## RECORDS FOR THE TASK
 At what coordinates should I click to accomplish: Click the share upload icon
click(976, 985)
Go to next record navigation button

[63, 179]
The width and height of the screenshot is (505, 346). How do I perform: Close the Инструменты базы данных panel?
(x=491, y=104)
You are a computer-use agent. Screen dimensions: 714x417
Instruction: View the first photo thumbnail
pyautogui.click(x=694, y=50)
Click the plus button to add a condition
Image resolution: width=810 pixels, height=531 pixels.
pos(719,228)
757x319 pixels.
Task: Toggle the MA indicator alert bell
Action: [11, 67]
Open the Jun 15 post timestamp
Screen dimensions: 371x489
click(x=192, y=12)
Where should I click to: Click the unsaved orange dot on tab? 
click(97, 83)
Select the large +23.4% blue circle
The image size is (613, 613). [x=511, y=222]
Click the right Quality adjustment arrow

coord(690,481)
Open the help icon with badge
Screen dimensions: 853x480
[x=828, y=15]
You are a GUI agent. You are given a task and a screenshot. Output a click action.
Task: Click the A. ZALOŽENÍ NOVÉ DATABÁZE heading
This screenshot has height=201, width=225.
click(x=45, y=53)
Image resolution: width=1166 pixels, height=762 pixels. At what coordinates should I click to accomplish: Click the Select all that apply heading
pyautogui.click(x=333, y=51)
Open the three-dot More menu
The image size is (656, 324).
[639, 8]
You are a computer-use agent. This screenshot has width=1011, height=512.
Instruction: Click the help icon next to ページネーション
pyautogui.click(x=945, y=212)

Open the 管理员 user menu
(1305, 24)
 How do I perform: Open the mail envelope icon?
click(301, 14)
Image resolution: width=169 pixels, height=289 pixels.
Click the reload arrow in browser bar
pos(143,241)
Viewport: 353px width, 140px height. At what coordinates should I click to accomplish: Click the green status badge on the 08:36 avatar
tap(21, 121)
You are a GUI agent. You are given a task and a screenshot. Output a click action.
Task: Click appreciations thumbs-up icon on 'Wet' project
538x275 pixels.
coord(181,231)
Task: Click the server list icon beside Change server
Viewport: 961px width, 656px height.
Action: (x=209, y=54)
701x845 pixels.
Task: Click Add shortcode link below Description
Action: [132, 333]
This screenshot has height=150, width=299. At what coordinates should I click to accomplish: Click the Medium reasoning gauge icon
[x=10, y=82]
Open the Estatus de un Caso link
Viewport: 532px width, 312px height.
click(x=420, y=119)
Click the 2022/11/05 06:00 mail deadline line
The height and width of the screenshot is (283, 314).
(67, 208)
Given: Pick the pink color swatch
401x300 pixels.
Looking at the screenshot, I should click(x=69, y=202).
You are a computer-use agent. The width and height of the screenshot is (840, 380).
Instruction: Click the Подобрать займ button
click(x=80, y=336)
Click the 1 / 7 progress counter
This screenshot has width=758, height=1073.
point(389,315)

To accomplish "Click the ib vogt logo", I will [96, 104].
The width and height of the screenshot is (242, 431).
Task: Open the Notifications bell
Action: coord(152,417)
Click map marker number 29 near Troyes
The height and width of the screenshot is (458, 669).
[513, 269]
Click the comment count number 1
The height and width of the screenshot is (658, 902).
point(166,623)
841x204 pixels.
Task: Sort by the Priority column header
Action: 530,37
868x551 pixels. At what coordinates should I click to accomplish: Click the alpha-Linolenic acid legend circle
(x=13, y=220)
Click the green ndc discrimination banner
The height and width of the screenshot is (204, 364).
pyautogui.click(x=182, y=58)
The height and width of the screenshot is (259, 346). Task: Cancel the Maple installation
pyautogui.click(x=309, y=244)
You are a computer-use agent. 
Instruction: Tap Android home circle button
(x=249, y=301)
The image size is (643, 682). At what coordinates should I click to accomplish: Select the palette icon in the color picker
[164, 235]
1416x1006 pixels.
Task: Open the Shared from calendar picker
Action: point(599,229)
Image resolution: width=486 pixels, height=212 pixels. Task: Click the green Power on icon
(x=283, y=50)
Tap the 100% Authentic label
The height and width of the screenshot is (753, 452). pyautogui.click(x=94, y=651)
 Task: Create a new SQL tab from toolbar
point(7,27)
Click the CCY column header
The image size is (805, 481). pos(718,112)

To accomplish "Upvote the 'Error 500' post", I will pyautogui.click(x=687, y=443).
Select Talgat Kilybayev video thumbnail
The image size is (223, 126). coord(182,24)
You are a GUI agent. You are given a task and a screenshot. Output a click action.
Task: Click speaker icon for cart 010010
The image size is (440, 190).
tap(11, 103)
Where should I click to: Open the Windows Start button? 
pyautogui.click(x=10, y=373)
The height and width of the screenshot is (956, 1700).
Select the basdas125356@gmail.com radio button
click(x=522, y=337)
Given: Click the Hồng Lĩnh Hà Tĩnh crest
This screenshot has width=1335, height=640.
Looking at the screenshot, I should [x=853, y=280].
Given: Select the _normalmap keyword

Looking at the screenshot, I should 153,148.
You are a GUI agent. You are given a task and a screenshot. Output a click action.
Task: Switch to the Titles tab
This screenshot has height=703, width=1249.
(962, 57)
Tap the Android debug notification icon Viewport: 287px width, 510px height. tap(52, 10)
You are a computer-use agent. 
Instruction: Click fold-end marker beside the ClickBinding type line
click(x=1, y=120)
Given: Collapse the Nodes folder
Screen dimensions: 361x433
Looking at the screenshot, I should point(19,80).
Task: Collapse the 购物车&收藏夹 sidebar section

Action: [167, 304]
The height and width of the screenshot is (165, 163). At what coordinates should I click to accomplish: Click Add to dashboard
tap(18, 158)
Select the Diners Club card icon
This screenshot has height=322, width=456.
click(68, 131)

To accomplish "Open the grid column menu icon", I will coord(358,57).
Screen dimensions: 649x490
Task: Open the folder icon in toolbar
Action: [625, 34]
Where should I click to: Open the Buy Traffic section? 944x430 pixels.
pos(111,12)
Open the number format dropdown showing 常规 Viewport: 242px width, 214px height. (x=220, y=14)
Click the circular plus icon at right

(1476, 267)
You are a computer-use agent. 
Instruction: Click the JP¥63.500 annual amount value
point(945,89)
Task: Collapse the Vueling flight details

## TASK OBJECTIVE
Reproduce the lines of the entries above from the one with "Task: Create a new SQL tab from toolbar" to the one with "Task: Click speaker icon for cart 010010", both included, exactly and without any other line.

## SOLUTION TO THIS EXERCISE
 Task: Create a new SQL tab from toolbar
point(7,27)
Click the CCY column header
The image size is (805, 481). pos(718,112)

To accomplish "Upvote the 'Error 500' post", I will pyautogui.click(x=687, y=443).
Select Talgat Kilybayev video thumbnail
The image size is (223, 126). coord(182,24)
You are a GUI agent. You are given a task and a screenshot. Output a click action.
Task: Click speaker icon for cart 010010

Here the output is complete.